[[ Records shown open ]]
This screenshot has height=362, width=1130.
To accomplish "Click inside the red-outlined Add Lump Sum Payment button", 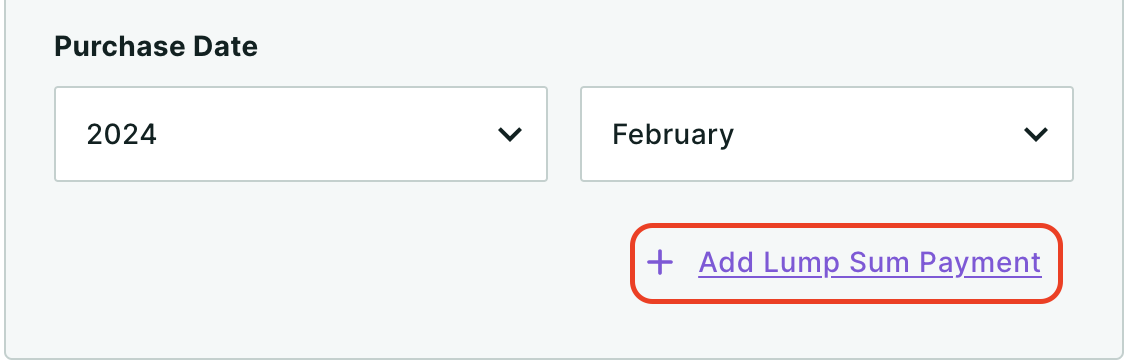I will click(x=846, y=263).
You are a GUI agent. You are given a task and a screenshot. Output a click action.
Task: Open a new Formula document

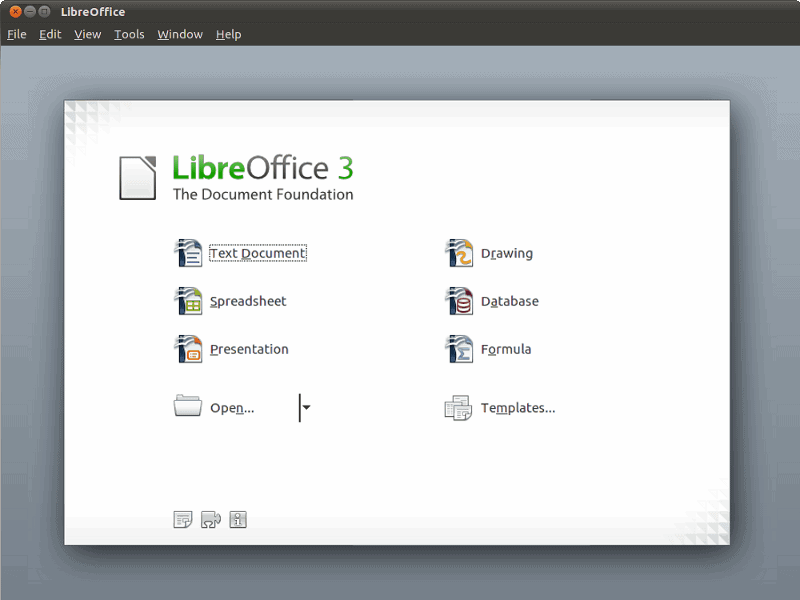coord(505,349)
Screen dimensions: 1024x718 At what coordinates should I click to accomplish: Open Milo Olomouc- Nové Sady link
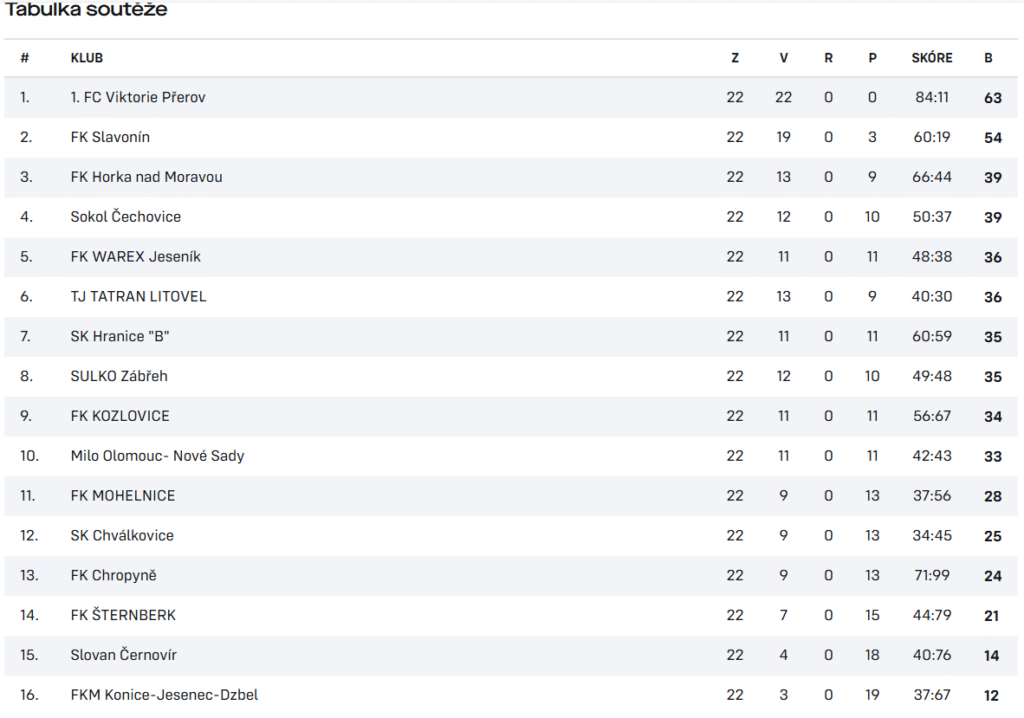(157, 456)
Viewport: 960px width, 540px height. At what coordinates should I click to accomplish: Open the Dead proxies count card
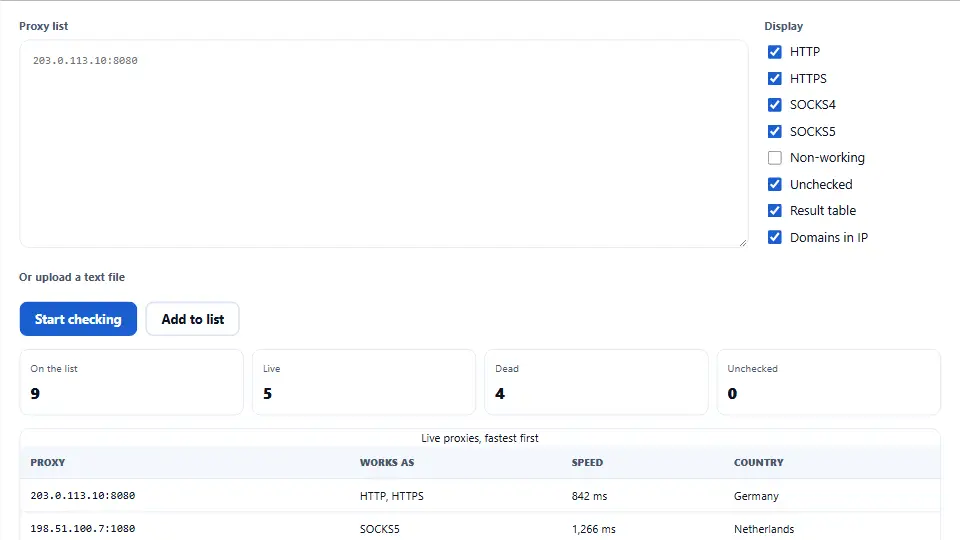coord(596,382)
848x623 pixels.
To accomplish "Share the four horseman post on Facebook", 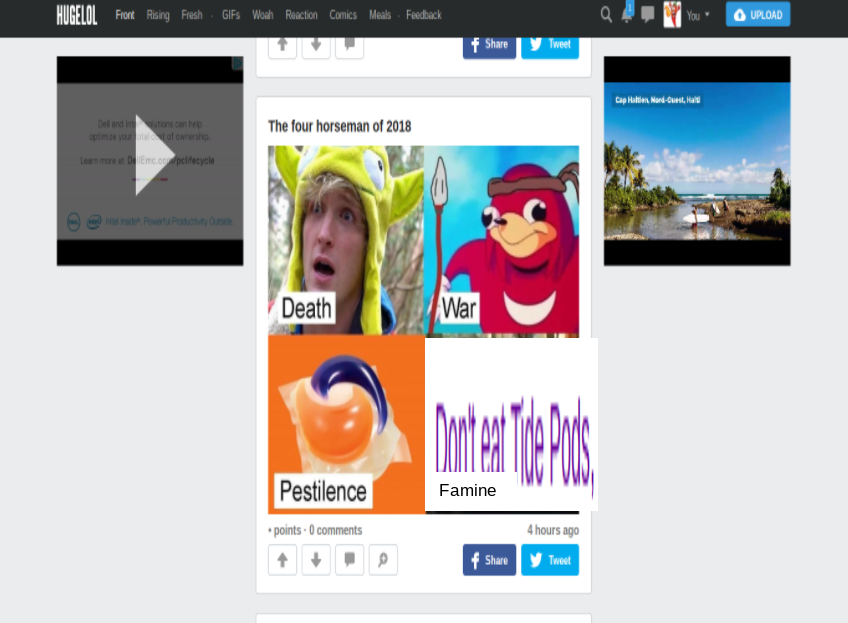I will (x=489, y=560).
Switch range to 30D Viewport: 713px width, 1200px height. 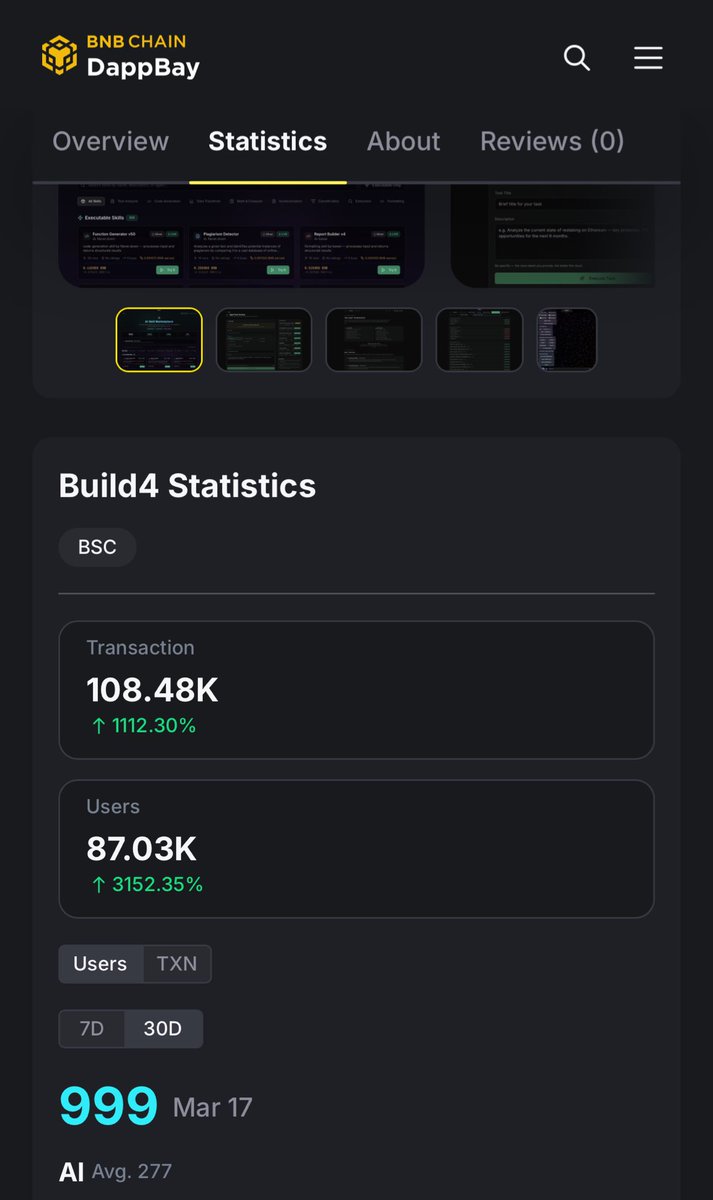(x=163, y=1028)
[[ Records shown closed ]]
> Task requirements:
Looking at the data above, show all lines where the word "screenshot" occurs.

> Result of the exercise:
This screenshot has height=362, width=1130.
You are a GUI agent. You are given a task and a screenshot. Output a click action.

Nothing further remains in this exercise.